Le cheminement suit d'abord l'ancienne route qui partait au col de Boucharo sur la frontière franco-espagnole avant de prendre, une fois arrivé au col, le sentier qui sur la gauche passe à flanc sous la face nord du pic du Taillon et qui en montant progressivement traverse le ruisseau du-dit pic avant d'arriver après une succession de lacets vers le refuge. Juste avant celui-ci, au col des Sarradets (2584m) se trouve un des premiers beaux points de vue. Il parcourt en effet le haut du cirque de Gavarnie avec sa fameuse cascade et l'amphithéâtre qui le compose couronné de la kyrielle de sommets de plus de 3000 mètres qui aboutit au pic de Marboré (3248m) plein est, en formant ainsi comme une vaste muraille. De l'autre côté, vers le sud-ouest, le pic de Taillon et le doigt de la fausse brèche dominent alors le petit glacier du Taillon, qui se réduit de plus en plus. Enfin, vers le sud, on aura la première vision de cette brèche de Roland si attendue, au-dessus du refuge du même nom. À partir de là, le sentier monte directement et de manière assez pentue sur les matériaux morainiques qui aboutissent au premier gradin de l'amphithéâtre au pied de la brèche. Pour arriver jusqu'à celle-ci, sur l'ancien glacier, nous aurons cette fois-ci chaussé les crampons, pour ne pas prendre de risques. Mais la première partie de l'ascension s'est faite dans les débris morainiques, puisque la neige a déjà fondu. Une fois la brèche franchie, il suffit de prendre à droite en direction de l'ouest en suivant la base de la muraille par où passe le sentier et qui se poursuit en dépassant le fameux doigt de la fausse brèche après la pointe Bazillac (2973m) pour monter à l'assaut facilement du sommet. Lorsque vous dépasserez les 3000, ce sera inscrit sur une roche au sol sur le sentier. Ce passage entre la pointe Bazillac et le début de l'ascension finale permet d'avoir un nouveau regard, plus aérien, sur le glacier du Taillon en contre-bas.

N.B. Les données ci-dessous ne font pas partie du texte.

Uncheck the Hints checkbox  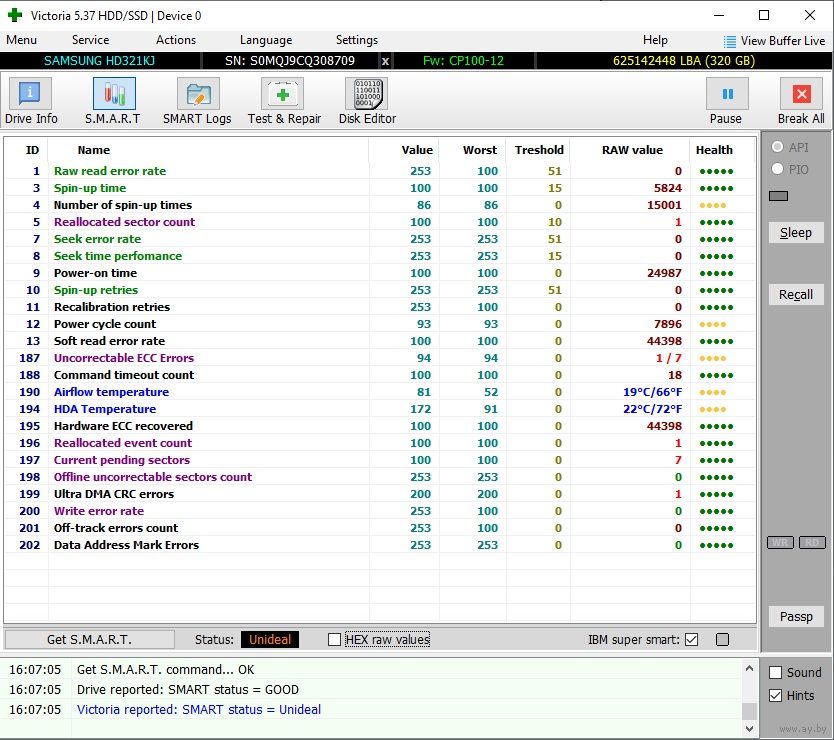tap(775, 696)
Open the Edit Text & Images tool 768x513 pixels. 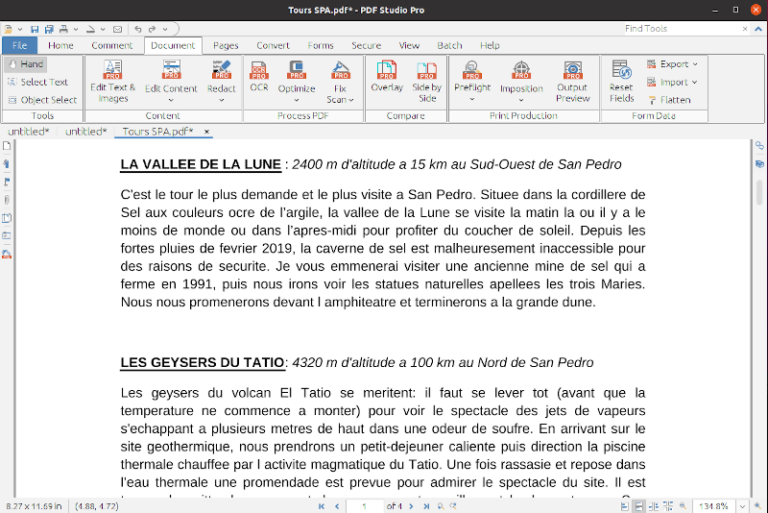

Photo 2 : À l'approche de la célèbre brèche... qui joue le rôle d'un col de montagne. |
Un des intérêts de cet itinéraire est d'aller observer le recul des glaciers, pour ceux qui parcourent régulièrement depuis des années ces espaces. Le livre Glaciers des Pyrénées, le réchauffement climatique en images de Pierre René aux éditions Cairn, vous en donnera un bon aperçu. En effet, il a été édité en 2013 et déjà sur ce laps de temps, depuis, on peut observer la différence entre ce que l'on constate sur le terrain et les photos les plus récentes du livre. On peut y ajouter un passage du texte concernant le glacier du Taillon, aujourd'hui modeste :
"À cause de sa taille importante (35 hectares dans les années 1900, et encore une vingtaine en 1970), et sans doute aussi pour son accès facile et rapide, ce glacier a attiré à lui de nombreux observateurs, notamment l'abbé Gaurier, l'Administration des eaux et forêts et le groupe d'étude des glaciers pyrénéens". Grâce à eux, nous disposons de nombreuses archives (descriptions, cartes topographiques, photographies...)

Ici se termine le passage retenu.